[Opening INPUT MATERIAL section]
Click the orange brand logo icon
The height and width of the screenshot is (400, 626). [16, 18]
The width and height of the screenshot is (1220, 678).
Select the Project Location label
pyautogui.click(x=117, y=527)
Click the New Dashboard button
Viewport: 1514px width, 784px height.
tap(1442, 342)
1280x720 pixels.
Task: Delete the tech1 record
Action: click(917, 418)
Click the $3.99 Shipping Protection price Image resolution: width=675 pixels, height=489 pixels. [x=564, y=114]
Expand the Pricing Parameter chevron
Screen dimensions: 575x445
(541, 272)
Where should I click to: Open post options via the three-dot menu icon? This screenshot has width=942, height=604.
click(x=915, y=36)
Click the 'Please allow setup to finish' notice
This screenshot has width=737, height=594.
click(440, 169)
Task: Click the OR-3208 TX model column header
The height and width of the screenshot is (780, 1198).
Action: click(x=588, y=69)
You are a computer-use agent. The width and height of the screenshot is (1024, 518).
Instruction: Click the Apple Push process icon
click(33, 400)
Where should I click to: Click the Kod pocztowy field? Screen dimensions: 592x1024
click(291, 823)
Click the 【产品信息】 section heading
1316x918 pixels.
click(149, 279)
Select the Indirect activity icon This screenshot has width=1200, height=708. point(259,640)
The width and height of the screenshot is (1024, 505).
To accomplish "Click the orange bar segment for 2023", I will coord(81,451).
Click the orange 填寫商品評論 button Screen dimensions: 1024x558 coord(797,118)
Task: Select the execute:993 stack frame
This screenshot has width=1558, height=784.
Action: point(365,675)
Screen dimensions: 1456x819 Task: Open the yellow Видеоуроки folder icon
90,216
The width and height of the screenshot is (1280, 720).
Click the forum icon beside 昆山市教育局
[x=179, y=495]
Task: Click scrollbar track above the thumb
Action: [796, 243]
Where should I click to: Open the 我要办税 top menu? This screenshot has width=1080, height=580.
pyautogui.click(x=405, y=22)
[Closing INPUT MATERIAL section]
▸ **WORK TO COMPLETE**
Here the goal is to repeat each entry exactly.

▸ **RESULT OF THE EXERCISE**
Click the orange brand logo icon
The height and width of the screenshot is (400, 626). [16, 18]
The width and height of the screenshot is (1220, 678).
Select the Project Location label
pyautogui.click(x=117, y=527)
Click the New Dashboard button
Viewport: 1514px width, 784px height.
tap(1442, 342)
1280x720 pixels.
Task: Delete the tech1 record
Action: click(917, 418)
Click the $3.99 Shipping Protection price Image resolution: width=675 pixels, height=489 pixels. [x=564, y=114]
Expand the Pricing Parameter chevron
Screen dimensions: 575x445
(541, 272)
Where should I click to: Open post options via the three-dot menu icon? This screenshot has width=942, height=604.
click(x=915, y=36)
Click the 'Please allow setup to finish' notice
This screenshot has width=737, height=594.
click(440, 169)
Task: Click the OR-3208 TX model column header
The height and width of the screenshot is (780, 1198).
Action: click(x=588, y=69)
You are a computer-use agent. The width and height of the screenshot is (1024, 518).
Instruction: Click the Apple Push process icon
click(33, 400)
Where should I click to: Click the Kod pocztowy field? Screen dimensions: 592x1024
click(291, 823)
Click the 【产品信息】 section heading
1316x918 pixels.
click(149, 279)
Select the Indirect activity icon This screenshot has width=1200, height=708. point(259,640)
The width and height of the screenshot is (1024, 505).
To accomplish "Click the orange bar segment for 2023", I will coord(81,451).
Click the orange 填寫商品評論 button Screen dimensions: 1024x558 coord(797,118)
Task: Select the execute:993 stack frame
This screenshot has width=1558, height=784.
Action: point(365,675)
Screen dimensions: 1456x819 Task: Open the yellow Видеоуроки folder icon
90,216
The width and height of the screenshot is (1280, 720).
Click the forum icon beside 昆山市教育局
[x=179, y=495]
Task: Click scrollbar track above the thumb
Action: [796, 243]
Where should I click to: Open the 我要办税 top menu? This screenshot has width=1080, height=580.
pyautogui.click(x=405, y=22)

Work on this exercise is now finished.